Understanding Migrants in Depth
by Mildred Rugger

Hi, everyone. This is Mildred Rugger from Canyon, Texas, for the 2026 Spring Read of HPPR Radio Readers Book Club.

In re-reading John Steinbeck’s The Grapes of Wrath, I was reminded why I read several of his books during high school. His books immerse me in the world he is recreating, and that world is usually unlike my own. His books allow me to see unfamiliar landscapes, to hear the voices of people I don’t live with, to smell and taste food I’ve never had, and to feel sensations that my comfortable life doesn’t include.
          
In The Grapes of Wrath, I encounter folks that, on the surface, do not seem like folks I would want to get to know. My language and behavior are very different from the language and behavior of the Joads and the other migrants they meet along Route 66 and in California.
          
It turns out, though, that I DO want to get to know these folks. They are people who persevere in unbearable circumstances. Though they suffer, they also find joy and love. They frequently give to others, even when they don’t have enough for themselves. They are industrious and smart in trying to find ways to survive in a new, confusing environment.
          
And it turns out that folks like these are part of my family history. My ancestors migrated to the United States. I’m not sure why they left Europe, but the same types of reasons keep recurring throughout history. Sometimes people migrate due to changing environmental factors such as the drought that led to the Dust Bowl. Sometimes due to technological change such as ever bigger and better tractors plowing through small farms. Sometimes due to the need to get out of the way of powerful people pushing for ever increasing control or profits without regard for what happens to the “little people.”
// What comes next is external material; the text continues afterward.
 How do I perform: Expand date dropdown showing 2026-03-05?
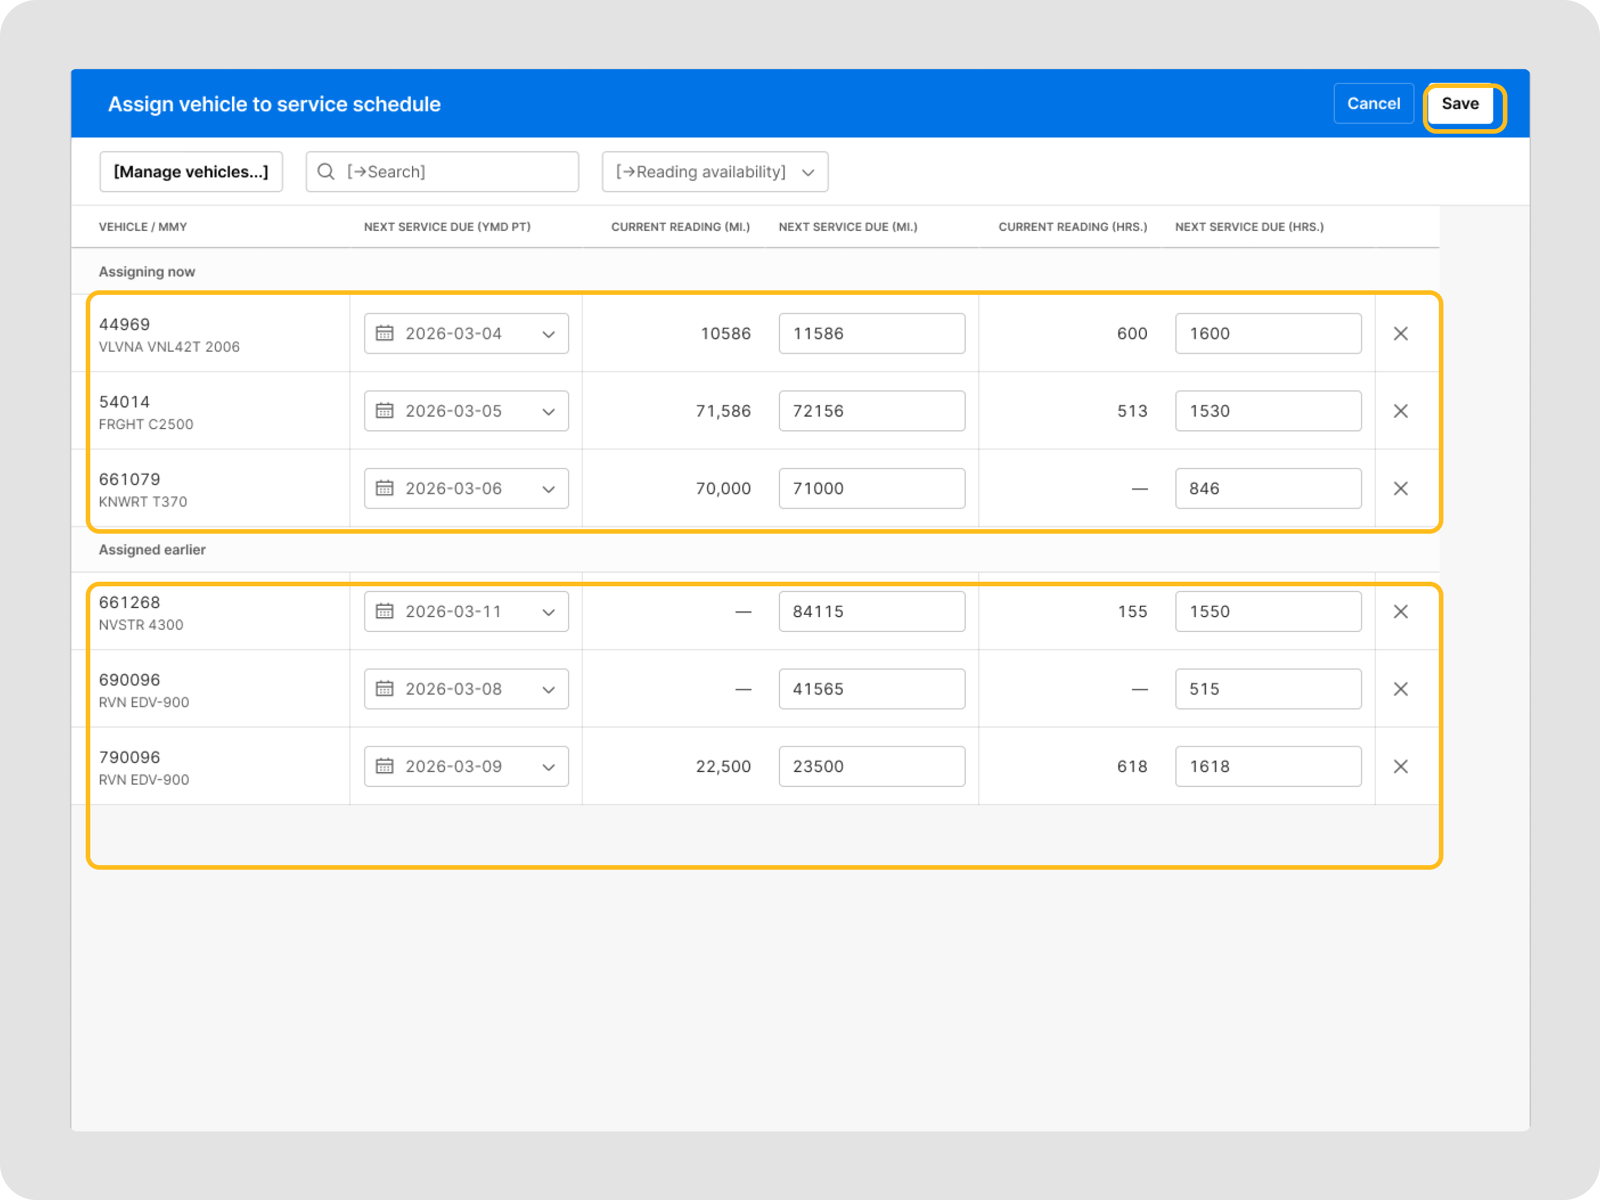click(x=548, y=412)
Recent family history connects even more closely to this story. My mother might easily have been with her family on Route 66 heading to California during The Great Depression. She was born in 1925 on a farm just outside of Olton, Texas, about 80 miles south of Route 66. Two factors saved her family from the need to migrate. First, a family inheritance allowed them to pay off the bank loan on their farm a few months before the stock market crash in 1929. Second, they were south of the worst of the Dust Bowl, so they could grow enough to survive.

The Grapes of Wrath makes me consider not only migrants but also how people treat migrants. Some Californians treat the Joads and other migrants with compassion and respect their dignity. Some Californians are angry with these newcomers out of fear of losing their own precarious position in society. Powerful Californians treat the so-called Okies as if they are just cheap parts in a machine, easily worn out and replaced.

This is Mildred Rugger for HPPR Radio Readers Book Club, wondering how we each treat migrants in our communities.